The shock is blue. The red thing at the top is the stabilizer tube. The stabilizer tube fits into a U carbon channel in the top of the fairing will allow the subframe to bounce up and down inside the fairing, but will prevent the frame from twisting. The red line coming from the back of the subframe is another stabilizer bar, which prevents the frame from moving side to side.
The Cuda-W behaved well at the Northbrook 100, but the subframe could still be stiffer. I covered the left half with a layer of 1/4" foam, epoxied it in place, and then covered it with a couple layers of carbon fiber (currently curing). Next will be the right side, but that side will need some cutouts for the moving bits.

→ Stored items
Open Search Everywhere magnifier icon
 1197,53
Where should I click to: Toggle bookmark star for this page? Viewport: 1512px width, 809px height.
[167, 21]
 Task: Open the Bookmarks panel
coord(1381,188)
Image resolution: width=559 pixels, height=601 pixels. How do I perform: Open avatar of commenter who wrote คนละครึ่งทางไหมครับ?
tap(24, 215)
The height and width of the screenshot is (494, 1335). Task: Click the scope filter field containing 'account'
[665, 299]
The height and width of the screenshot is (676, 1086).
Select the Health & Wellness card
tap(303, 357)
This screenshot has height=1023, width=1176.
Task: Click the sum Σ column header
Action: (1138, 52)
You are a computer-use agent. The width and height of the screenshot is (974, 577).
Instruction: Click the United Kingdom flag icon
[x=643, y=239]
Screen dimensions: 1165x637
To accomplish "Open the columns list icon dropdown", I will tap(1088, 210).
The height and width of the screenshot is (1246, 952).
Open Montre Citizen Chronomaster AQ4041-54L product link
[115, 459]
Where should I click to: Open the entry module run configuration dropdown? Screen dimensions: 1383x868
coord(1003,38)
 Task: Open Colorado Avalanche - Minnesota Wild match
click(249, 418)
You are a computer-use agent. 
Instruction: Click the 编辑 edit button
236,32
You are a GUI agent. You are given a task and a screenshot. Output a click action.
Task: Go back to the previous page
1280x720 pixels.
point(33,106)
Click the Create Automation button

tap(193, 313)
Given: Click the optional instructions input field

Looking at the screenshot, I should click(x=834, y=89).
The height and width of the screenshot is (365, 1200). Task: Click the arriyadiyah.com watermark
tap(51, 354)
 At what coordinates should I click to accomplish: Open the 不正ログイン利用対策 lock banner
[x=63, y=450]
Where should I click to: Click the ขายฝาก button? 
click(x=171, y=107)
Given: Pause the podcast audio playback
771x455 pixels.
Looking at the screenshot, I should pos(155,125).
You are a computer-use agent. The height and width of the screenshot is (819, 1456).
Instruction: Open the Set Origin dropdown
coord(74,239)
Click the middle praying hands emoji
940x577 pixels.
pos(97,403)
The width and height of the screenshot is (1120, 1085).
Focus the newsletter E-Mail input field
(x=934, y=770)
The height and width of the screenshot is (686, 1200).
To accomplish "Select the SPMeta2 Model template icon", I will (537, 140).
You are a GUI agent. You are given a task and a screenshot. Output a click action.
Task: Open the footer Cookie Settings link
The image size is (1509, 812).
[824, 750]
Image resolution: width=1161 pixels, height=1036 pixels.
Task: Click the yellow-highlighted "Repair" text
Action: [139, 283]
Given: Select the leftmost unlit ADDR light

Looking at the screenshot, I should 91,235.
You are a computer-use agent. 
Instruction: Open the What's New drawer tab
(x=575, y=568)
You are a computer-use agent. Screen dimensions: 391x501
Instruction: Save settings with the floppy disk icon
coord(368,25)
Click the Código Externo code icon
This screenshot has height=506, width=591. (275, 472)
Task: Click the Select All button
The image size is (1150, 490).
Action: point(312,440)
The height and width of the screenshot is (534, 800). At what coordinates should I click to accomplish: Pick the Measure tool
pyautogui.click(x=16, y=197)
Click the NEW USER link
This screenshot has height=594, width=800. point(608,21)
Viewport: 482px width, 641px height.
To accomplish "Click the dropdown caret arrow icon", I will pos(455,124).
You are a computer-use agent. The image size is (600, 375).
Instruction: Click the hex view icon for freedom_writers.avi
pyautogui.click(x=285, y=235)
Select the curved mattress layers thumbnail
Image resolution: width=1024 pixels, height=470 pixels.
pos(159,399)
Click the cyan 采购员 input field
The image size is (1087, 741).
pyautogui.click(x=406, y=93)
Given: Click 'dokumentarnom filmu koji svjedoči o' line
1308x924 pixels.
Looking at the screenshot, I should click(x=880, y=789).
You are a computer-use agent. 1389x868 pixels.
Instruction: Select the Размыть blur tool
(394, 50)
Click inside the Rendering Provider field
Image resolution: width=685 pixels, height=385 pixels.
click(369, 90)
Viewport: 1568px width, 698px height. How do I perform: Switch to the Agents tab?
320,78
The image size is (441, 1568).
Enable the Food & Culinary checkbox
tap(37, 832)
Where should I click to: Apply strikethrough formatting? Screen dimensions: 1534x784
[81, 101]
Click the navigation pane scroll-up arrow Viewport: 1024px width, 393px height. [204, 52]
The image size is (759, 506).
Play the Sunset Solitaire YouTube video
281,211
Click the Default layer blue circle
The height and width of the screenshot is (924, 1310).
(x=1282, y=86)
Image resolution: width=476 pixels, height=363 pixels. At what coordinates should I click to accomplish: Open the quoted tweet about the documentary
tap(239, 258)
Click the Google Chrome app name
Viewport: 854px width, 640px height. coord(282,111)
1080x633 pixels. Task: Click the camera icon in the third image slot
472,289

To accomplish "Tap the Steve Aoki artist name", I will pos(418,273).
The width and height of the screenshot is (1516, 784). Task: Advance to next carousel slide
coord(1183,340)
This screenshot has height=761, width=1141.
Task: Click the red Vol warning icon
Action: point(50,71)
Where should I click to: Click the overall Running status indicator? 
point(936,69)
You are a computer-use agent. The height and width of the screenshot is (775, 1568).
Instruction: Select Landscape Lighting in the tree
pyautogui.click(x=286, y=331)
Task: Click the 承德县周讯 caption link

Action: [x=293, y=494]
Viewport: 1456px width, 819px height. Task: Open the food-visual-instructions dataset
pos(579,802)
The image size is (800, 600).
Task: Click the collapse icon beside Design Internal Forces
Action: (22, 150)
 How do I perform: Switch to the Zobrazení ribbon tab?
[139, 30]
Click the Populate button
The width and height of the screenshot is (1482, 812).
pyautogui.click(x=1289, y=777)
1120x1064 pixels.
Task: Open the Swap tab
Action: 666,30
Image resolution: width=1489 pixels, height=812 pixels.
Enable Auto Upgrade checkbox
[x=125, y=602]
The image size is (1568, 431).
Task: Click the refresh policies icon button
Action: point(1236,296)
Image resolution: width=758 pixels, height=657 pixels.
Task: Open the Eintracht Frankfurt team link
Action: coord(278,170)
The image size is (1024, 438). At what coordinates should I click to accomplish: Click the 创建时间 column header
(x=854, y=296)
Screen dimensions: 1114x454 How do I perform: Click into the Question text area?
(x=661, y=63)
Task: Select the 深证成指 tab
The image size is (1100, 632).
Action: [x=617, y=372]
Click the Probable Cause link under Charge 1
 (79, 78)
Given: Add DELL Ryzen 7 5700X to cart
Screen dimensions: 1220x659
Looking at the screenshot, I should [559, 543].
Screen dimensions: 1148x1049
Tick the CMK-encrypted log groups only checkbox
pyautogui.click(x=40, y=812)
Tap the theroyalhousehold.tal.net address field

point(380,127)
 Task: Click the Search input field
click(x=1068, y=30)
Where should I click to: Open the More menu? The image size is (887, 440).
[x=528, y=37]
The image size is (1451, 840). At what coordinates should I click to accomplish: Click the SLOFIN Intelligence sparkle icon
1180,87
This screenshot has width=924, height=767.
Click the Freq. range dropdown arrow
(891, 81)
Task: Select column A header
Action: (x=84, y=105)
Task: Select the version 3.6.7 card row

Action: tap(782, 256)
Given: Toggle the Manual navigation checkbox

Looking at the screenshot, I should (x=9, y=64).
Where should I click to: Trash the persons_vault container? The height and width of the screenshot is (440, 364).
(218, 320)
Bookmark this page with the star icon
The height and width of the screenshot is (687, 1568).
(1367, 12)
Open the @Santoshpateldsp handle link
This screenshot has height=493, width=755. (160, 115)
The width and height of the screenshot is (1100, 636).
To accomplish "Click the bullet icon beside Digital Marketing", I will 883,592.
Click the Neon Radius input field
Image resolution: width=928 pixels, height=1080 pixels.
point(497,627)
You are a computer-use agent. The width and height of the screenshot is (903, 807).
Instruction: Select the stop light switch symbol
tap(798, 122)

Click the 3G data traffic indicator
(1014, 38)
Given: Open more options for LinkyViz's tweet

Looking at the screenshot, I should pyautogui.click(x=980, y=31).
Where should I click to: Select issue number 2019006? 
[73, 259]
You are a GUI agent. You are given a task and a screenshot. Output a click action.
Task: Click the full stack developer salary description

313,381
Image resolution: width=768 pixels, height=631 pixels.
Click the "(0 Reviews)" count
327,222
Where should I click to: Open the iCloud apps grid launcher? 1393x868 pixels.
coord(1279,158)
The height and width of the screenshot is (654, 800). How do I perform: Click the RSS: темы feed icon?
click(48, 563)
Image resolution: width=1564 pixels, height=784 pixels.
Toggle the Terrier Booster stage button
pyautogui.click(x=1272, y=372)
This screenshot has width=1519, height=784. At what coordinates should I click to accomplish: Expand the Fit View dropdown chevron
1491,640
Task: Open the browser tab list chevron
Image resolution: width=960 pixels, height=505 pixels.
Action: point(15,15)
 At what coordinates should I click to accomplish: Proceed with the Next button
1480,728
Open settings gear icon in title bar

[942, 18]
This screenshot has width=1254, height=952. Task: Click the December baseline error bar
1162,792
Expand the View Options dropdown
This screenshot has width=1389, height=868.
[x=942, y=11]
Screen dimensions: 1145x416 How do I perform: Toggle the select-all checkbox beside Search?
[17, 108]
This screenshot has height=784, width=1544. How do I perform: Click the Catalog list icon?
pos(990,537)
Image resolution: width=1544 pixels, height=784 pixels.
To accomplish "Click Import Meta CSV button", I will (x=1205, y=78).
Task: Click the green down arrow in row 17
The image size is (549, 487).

→ Problems to solve
a - In the subframe build notes, why does the stabilizer tube sit in a U carbon channel in the top of the fairing? Answer in one to three sentences.
b - Reproduce the lines of the listing starting at the line containing "Given: Click the" and ending at the line containing "Looking at the screenshot, I should pos(155,125).".

→ Exercise responses
a - The U carbon channel lets the subframe bounce up and down inside the fairing. It also stops the frame from twisting.

b -
Given: Click the optional instructions input field

Looking at the screenshot, I should click(x=834, y=89).
The height and width of the screenshot is (365, 1200). Task: Click the arriyadiyah.com watermark
tap(51, 354)
 At what coordinates should I click to accomplish: Open the 不正ログイン利用対策 lock banner
[x=63, y=450]
Where should I click to: Click the ขายฝาก button? 
click(x=171, y=107)
Given: Pause the podcast audio playback
771x455 pixels.
Looking at the screenshot, I should pos(155,125).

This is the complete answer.